[Pericopsis elata]

Sometimes spelled “Afrormosia,” this exotic West African hardwood not only bears a striking resemblance to Teak, it also shares similar working and mechanical properties to the Tectona grandis species. So, despite not being even closely related to genuine Teak, Afromosia is sometimes referred to as “African Teak.” And even more frequently, it’s successfully used as a more price-conscious substitute for Teak.

Afromosia is known for a beautiful, overall color that ranges from yellow gold to a warm brown. And while its heartwood has an occassional reddish or olive hue — which tends to darken to a deep, rich walnut color over time — its clearly demarcated, narrow sapwood is typically a pale yellow. The grain of Afromosia is usually straight, though can be interlocked, and it has a fine, uniform texture and good luster. 

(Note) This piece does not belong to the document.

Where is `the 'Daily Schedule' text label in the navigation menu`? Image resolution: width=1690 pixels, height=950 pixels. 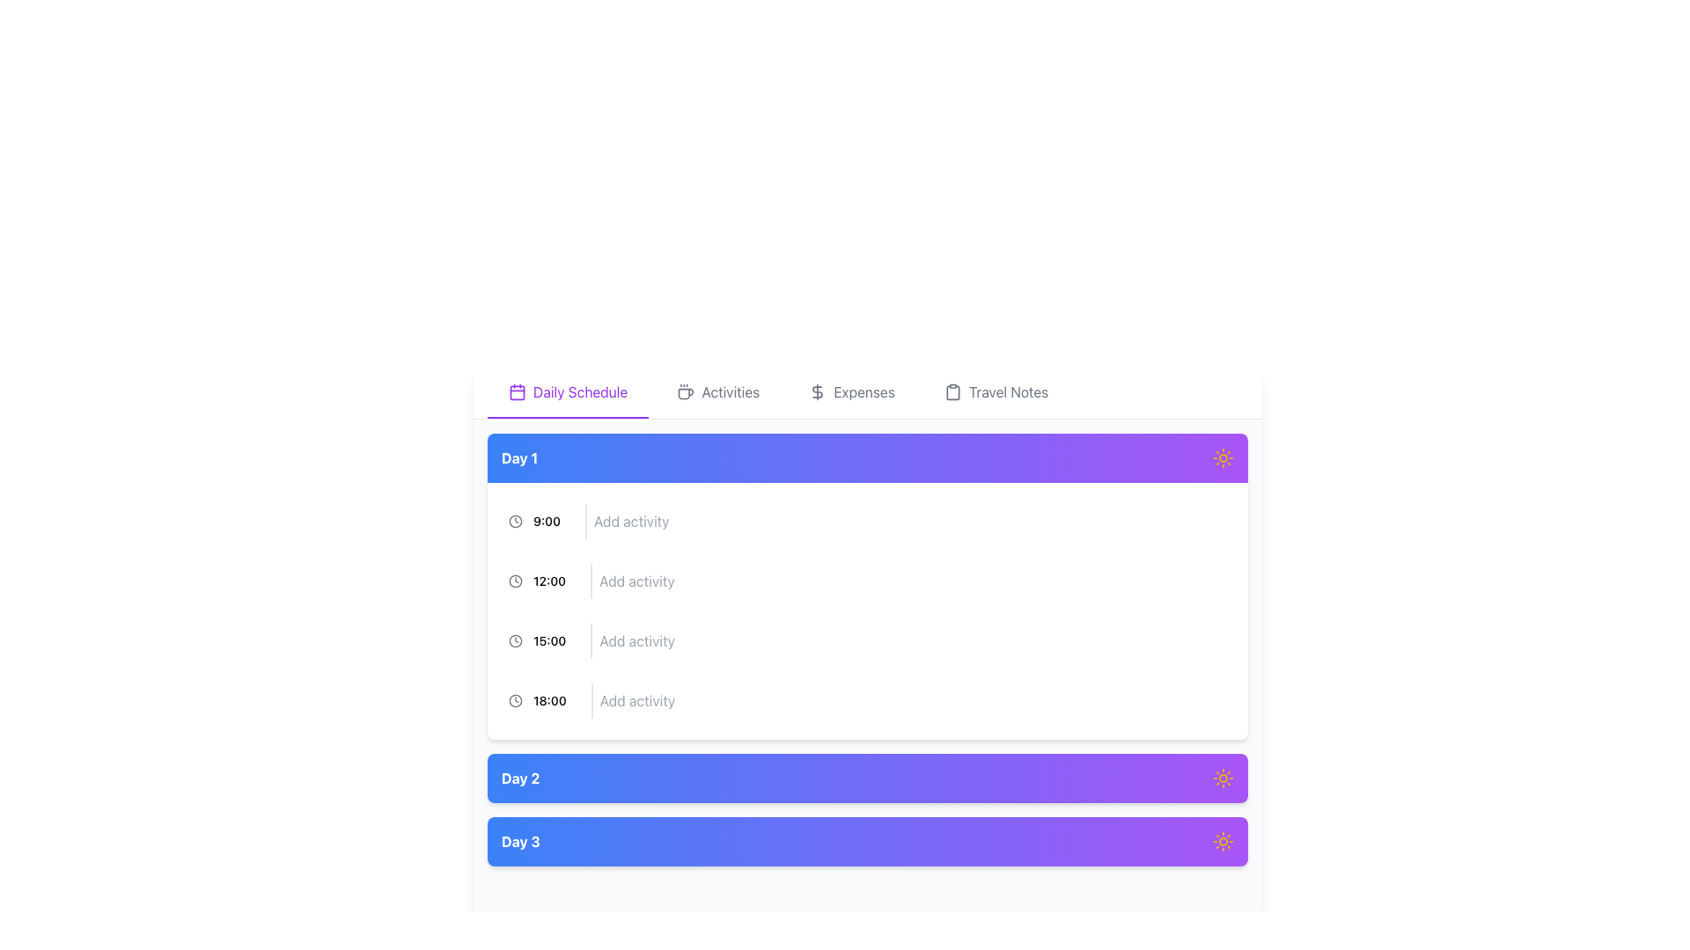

A first-class wood for veneer, flooring, furniture, and boatbuilding, Afromosia  has been a longtime favorite in Europe for high-grade commercial and residential construction.

Species Distribution:

West Africa
Republic of Congo
Ivory Coast

Common / Alternative Names:

African Teak

Janka Hardness:

1,570 lbf

Sustainability Status:

CITES Appendices: Listed in CITES Appendix II
IUCN Red List of Threatened Species: Listed on the IUCN Red List. It is listed as endangered due to a population reduction of over 50% in the past three generations, caused by a decline in its natural range, and exploitation.